I just posted this in a 'discuss it' thread. I thought I would repost it here for longevity and for others to comment.
The anti-circ crowd regularly talk about how important the foreskin is. They also regularly link to the circumstitions website as one of authority. I had a look at what they say the 'functions' of the foreskin are, and ended up quite enjoying what I was reading.
Here is the link.
Lets go through them hey? (suggest you open the list up in another window/tab)
1. I don't need any more pleasure down there. It's sensitive enough.
2. I don't need a "rolling bearing". It's not a wheel.
3. Haven't had painful intercourse in my life (this happens to be more common with those with a foreskin due to phimosis out of interest).
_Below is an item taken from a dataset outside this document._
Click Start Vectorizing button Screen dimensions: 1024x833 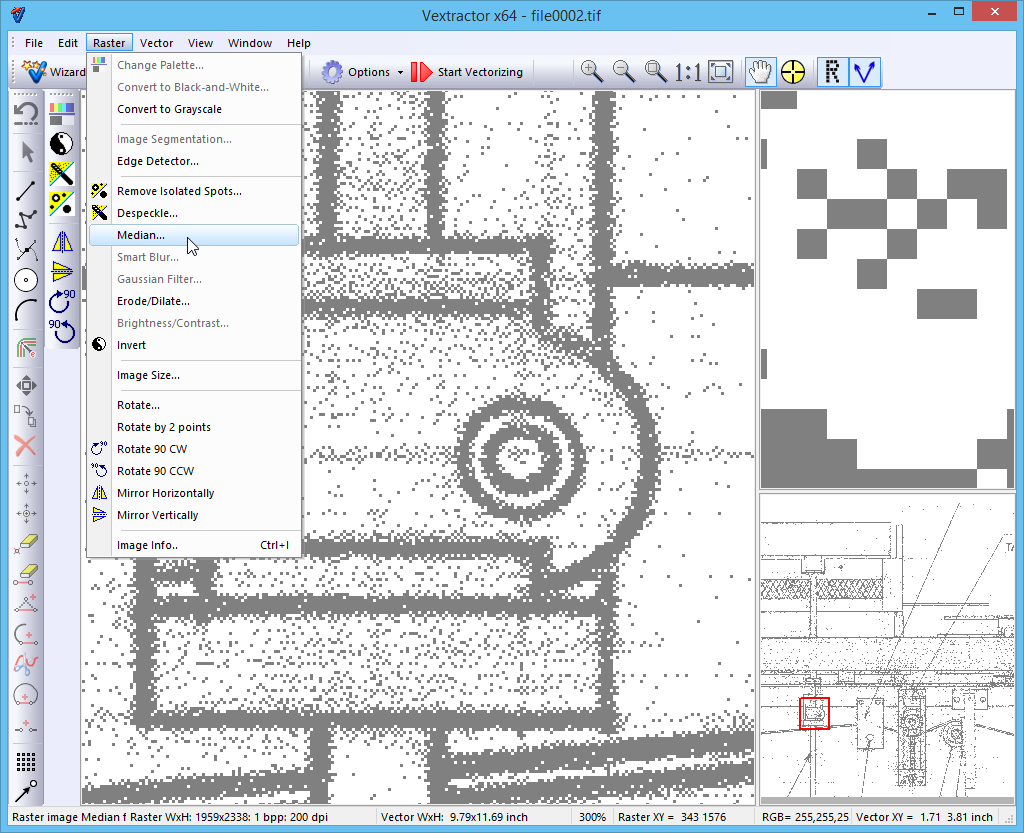[468, 72]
4. This doesn't even make sense????? It's retracted and around the penis. Unless he is tickling you with it whilst he is flacid??? Weird.
5. Just like fat rolls on your stomach I guess.
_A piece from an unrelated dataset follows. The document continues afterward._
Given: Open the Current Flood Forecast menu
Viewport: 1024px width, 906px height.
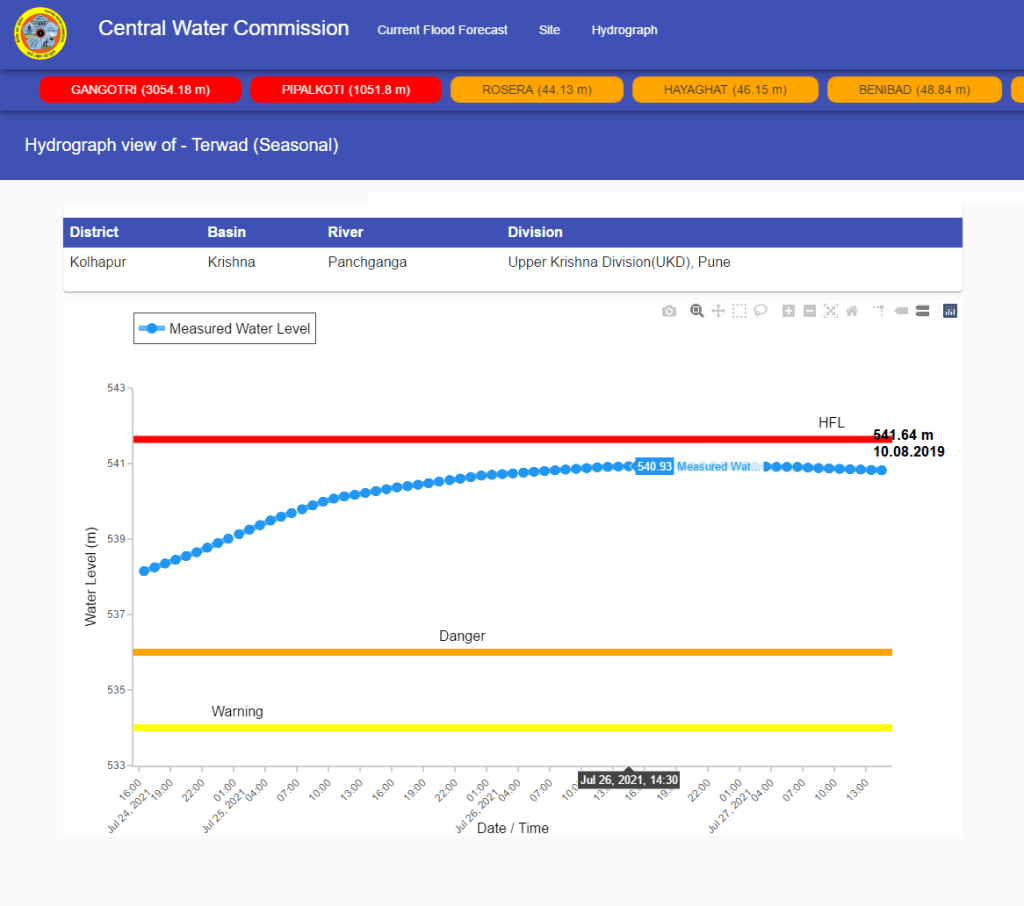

6. Do they smell nice? Might have to get myself a jar to dab on myself prior to my next encounter as I obviously have limited storage ability.
7. Everyone loves Smegma.
8. An erection if obvious enough - if she can't recognise arousal without a foreskin, I guess she needs to work a bit harder.
9. What happens if the seal breaks? Does an uncircumcised penis have no 'sealant' qualities? What about the really really big ones?
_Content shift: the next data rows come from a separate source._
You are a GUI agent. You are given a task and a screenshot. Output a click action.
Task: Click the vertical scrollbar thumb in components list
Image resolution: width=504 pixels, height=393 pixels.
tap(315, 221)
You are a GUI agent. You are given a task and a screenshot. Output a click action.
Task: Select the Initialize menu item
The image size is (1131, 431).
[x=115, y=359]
10. It gets plenty moist when things start to happen, don't you worry about that.
11. Hmmmm. Interesting story. Should I tell a story about those dangerous zippers and what they can do with some loose skin??
12. Sounds like they are struggling. That sound just like the one above.
13. In infancy, it is also a known cause of UTI's. Weird.
14. Nearly had me there with some big words. So now it stops infections? Is this a good time to provide some stats regarding infection rates between circ'd and uncirc'd? Let me know.
15. Sunburn. Hmmm. Is it legal to get it out in the sun? It's amazing that the foreskin is so special that it is also immune to getting sunburnt. It's like super skin.
16. Ouch. Frostbite. That sounds nasty. Lucky I don't have a habit of putting the little fella in the snow.... well, not for long periods anyway. Again, the foresking must be immune to frostbite too! Definitely super skin.
17. I'm sorry I can't help out with the eyelid thing. Or can I? I guess mine is probably walking around on someone's eye right now! How selfless of me. Maybe others should be more generous and donate theirs to other eyelids around the world too.
18. Yep. If you have hypospadius, you will need to get rid of it.
19. This one is my favourite. I sort of wish I wasn't circumcised afterall.
20. WTF? ..... now that I've stopped laughing..... anyone for a tissue?
21. WTF? This is my new favourite. Do you think they would eat them afterwards?
22. Maybe our customs guys should now be more thorough at the airports? "Excuse me sir, can you please open your foreskin - I need to check for drugs".
I guess it really shows how important it is afterall. I can now say with even more confidence - "I am not missing a thing, and I'm glad I don't have one".